Sezione del documento
════════════════════
L'interno della basilica si presenta strutturato secondo i canoni della pianta a croce latina con un'unica navata. Varcata la bussola, sulla controfacciata vi sono un cavallo libero da briglie, simbolo della città di Martina Franca, e una lapide commemorativa con iscrizione latina che cita il riconoscimento del titolo di Collegiata concesso dal re Ferdinando II di Borbone nel 1842. Si tratta di una riconferma istituzionale, poiché la chiesa già nel lontano 1594 fu proclamata Collegiata. In alto spicca il finestrone corrispondente al balcone pontificale esterno con la vetrata di Marcello Avenali (1956), raffigurante la Liberazione di Martina dal leggendario assedio dei Cappelletti del 1529. Segue sul lato sinistro, all'interno di un'ampia nicchia dipinta con l'effetto di finti marmi policromi, un Battistero in marmo policromo sormontato dalla scultura del Battesimo di Gesù (1773) opera di Crescenzo Trinchese su disegno di Giovanni Battista Catalano. L'opera fu commissionata dall'abate Tommaso Caracciolo, infatti, lo stemma nobiliare del leone rampante campeggia sia sul cancelletto che sull'archivolto.

Il primo altare sulla sinistra è dedicato a San Girolamo Emiliani o Miani e fu commissionato nel 1775 dalla nobile Maria Idria Miani. La pala d'altare, opera di un pittore anonimo del Settecento, raffigura l'Apparizione della Vergine a San Girolamo Emiliani e riporta in basso lo stemma della famiglia Miani (tre fiori). Lateralmente sulla sinistra vi è una tela di Santa Martina, vergine e martire (XVIII secolo).

Sul pilastro intermedio, fra la prima e la seconda cappella, si colloca un'acquasantiera in marmi policromi la cui metopa è ornata dal bassorilievo di San Martino che concede la pioggia (XVIII secolo). Non a caso il santo patrono veniva invocato nei periodi di lunga siccità.
════════════════════
Dati archiviati
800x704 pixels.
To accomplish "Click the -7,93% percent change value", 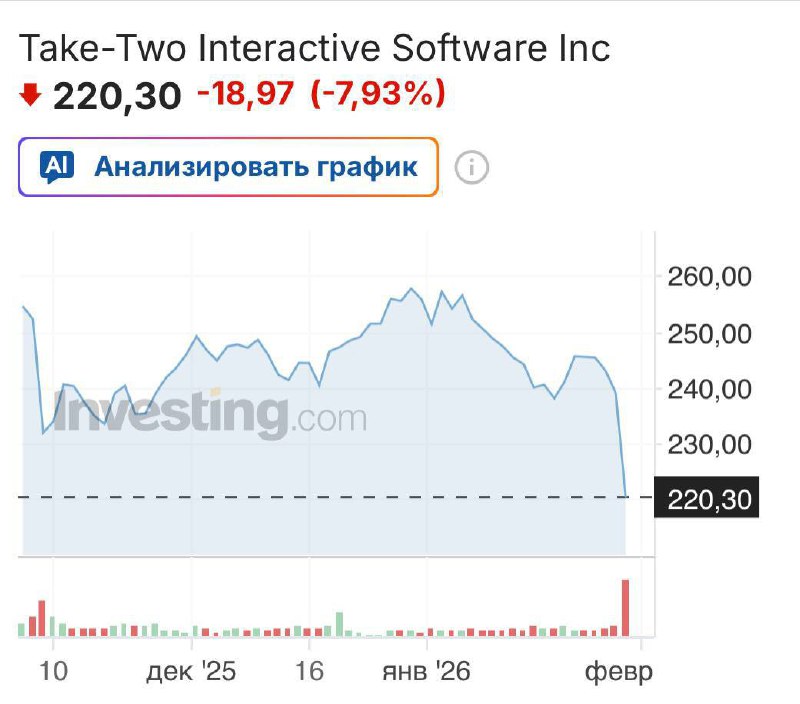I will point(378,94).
════════════════════
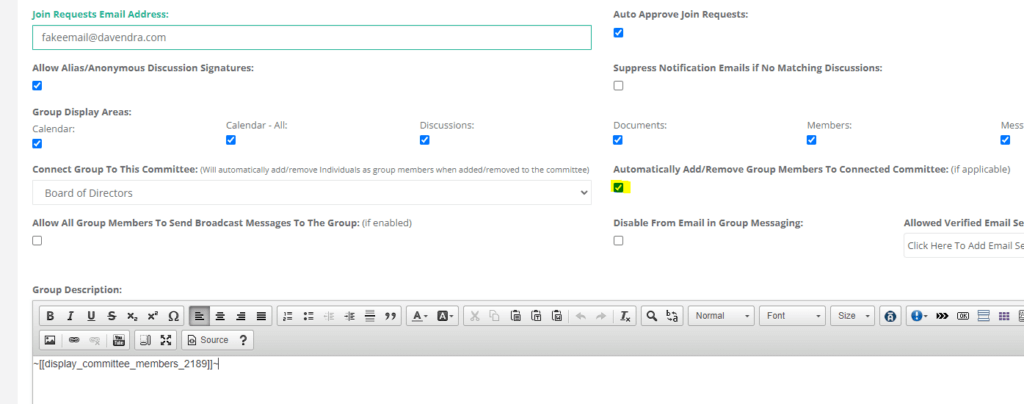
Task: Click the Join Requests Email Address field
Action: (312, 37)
════════════════════
Obiettivo
Elenchi, nell'ordine in cui compaiono, tutti gli anni scritti in cifre nella descrizione dell'interno della basilica.

Risposta attesa
1842, 1594, 1956, 1529, 1773, 1775